In a statement issued Monday, Deep Root Analytics acknowledged it was the owner of the data and took full responsibility for exposing it. “Through this process, which is currently underway, we have learned that access was gained through a recent change in asset access settings since June 1,” it read in part.
“The data that was accessed was, to the best of our knowledge, this proprietary information as well as voter data that is publicly available and readily provided by state government offices.
Since this event has come to our attention, we have updated the access settings and put protocols in place to prevent further access,” Deep Root Analytics wrote.
Vickery said that the data went far beyond just publicly available voter registration information and had been enhanced significantly with about 50 different categories. He added, information that was part of his discovery also included a long list of clients such as the American Crossroads Super PAC and at least 15 other clients identified by only last names, such as Cheney, Ayotte and Heck.

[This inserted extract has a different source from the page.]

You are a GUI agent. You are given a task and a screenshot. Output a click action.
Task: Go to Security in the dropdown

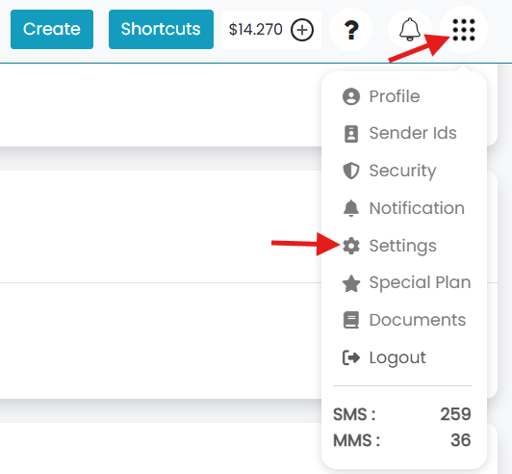click(x=402, y=171)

According to UpGuard’s Cyber Risk Team, which revealed the discovery Monday, data-brokers Deep Root Analytics worked on the behalf of the Republican National Committee (RNC) and specifically contributed to the Donald Trump election campaign. “There is so much here. It sprawls so deep and so far. It goes all the way to the RNC itself. This shows so much of the inner workings of the RNC,” Vickery said.
Vickery has a long history of uncovering insecure voter records. In June 2016, he found a database of 154 million U.S. voter profiles on an unprotected server, and in February 2016, he found a database of 191 million voters that was traced back to the data broker NationBuilder.
Researchers said while the data was owned by Deep Root Analytics, it was enhanced through relationships with two other Republican contractors, TargetPoint Consulting and Data Trust. According to Deep Root Analytics’ website, it specializes in TV advertising and has the ability to understand “media consumption data.”
“Data is shared between these companies. Part of the licensing agreement to use this data says anything they enhance this data with they have to hand it back to Data Trust,” Vickery said. “And then that gets shared with the next group. It’s a big trading and sharing program that uses loopholes to get around campaign influence laws.”
Vickery said he found the voter data by scouring the internet for insecure databases on Amazon Web Services by focusing his attention on URL strings ending in some combination of “DRA” (for Deep Root Analytic) and “DW” (for Data Warehouse).
“The data repository, an Amazon Web Services S3 bucket, lacked any protection against access. As such, anyone with an internet connection could have accessed the Republican data operation used to power Donald Trump’s presidential victory, simply by navigating to a six-character Amazon subdomain: ‘dra-dw,’” the report stated.
He said it is impossible to know, independently, how long the data was exposed for. “All we know is that the data was incredibly detailed. In the wrong hands this information could be extremely helpful for targeting voters or for phishing attacks.”